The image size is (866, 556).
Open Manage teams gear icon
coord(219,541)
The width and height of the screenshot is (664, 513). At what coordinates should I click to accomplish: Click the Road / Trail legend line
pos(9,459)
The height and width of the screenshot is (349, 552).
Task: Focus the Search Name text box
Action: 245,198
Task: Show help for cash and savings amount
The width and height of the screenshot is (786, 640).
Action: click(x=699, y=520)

* * * * *

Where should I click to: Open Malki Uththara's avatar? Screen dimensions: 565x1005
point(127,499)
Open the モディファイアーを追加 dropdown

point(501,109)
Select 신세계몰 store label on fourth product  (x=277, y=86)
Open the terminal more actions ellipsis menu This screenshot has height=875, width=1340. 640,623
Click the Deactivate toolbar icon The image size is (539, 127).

* * * * *

WHAT YOU WILL DO: Show the lines of the entries that include the string "image", copying each in full.

THE COMPLETED TASK:
The image size is (866, 556).
Click the Deactivate toolbar icon The image size is (539, 127).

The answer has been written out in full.